▸ WORK ORDER:
Where the records below show a line containing "Pessimus – forum pesymistów (149, 1298)", start copying; end with the line containing "Productos (208, 29)", and copy it too.

*** Opening RECORDS SUPPLIED ***

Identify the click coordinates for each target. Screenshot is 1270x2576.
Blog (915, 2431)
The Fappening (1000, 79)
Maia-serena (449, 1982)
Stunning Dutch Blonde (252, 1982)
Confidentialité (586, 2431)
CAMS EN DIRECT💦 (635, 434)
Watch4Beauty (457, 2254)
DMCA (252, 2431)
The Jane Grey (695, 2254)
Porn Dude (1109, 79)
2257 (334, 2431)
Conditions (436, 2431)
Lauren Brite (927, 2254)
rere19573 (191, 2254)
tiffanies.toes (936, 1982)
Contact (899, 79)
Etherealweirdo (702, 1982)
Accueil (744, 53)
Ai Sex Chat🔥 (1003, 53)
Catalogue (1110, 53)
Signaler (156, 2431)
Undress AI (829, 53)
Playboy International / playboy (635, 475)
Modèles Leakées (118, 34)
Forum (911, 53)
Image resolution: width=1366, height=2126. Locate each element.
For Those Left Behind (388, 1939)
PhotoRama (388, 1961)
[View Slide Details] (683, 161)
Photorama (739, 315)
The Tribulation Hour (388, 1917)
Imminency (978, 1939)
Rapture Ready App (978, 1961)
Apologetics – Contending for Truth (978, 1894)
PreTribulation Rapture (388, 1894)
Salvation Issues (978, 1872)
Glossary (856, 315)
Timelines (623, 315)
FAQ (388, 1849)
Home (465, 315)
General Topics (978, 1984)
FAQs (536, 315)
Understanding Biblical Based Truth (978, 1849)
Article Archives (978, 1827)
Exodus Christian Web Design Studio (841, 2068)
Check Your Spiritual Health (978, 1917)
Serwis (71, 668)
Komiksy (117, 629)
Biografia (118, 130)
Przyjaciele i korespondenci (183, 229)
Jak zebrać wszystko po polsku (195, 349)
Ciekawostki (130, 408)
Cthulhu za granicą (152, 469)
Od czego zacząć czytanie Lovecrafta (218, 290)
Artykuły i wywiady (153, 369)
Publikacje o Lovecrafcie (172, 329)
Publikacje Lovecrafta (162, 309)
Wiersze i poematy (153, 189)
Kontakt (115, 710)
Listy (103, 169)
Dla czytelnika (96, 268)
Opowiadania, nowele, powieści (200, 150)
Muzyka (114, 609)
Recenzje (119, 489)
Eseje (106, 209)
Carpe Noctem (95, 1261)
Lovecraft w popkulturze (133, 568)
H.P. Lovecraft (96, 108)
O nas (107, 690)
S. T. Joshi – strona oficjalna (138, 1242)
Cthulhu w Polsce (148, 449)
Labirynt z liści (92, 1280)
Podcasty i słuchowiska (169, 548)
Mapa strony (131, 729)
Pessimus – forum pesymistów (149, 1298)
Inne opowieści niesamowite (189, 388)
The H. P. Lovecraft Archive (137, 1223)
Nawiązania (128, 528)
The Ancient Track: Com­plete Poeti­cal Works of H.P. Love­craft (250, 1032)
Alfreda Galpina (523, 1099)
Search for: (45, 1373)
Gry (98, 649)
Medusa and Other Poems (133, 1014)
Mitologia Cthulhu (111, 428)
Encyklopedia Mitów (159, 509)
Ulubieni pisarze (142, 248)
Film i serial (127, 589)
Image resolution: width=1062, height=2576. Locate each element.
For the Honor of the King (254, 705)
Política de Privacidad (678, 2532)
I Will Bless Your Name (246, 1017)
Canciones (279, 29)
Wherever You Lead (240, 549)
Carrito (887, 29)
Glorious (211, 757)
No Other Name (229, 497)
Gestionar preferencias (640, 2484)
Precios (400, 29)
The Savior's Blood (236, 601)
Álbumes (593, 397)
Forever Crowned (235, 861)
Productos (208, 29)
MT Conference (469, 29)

*** Closing RECORDS SUPPLIED ***

▸ TASK RESPONSE:
Pessimus – forum pesymistów (149, 1298)
Inne opowieści niesamowite (189, 388)
The H. P. Lovecraft Archive (137, 1223)
Nawiązania (128, 528)
The Ancient Track: Com­plete Poeti­cal Works of H.P. Love­craft (250, 1032)
Alfreda Galpina (523, 1099)
Search for: (45, 1373)
Gry (98, 649)
Medusa and Other Poems (133, 1014)
Mitologia Cthulhu (111, 428)
Encyklopedia Mitów (159, 509)
Ulubieni pisarze (142, 248)
Film i serial (127, 589)
Image resolution: width=1062, height=2576. Locate each element.
For the Honor of the King (254, 705)
Política de Privacidad (678, 2532)
I Will Bless Your Name (246, 1017)
Canciones (279, 29)
Wherever You Lead (240, 549)
Carrito (887, 29)
Glorious (211, 757)
No Other Name (229, 497)
Gestionar preferencias (640, 2484)
Precios (400, 29)
The Savior's Blood (236, 601)
Álbumes (593, 397)
Forever Crowned (235, 861)
Productos (208, 29)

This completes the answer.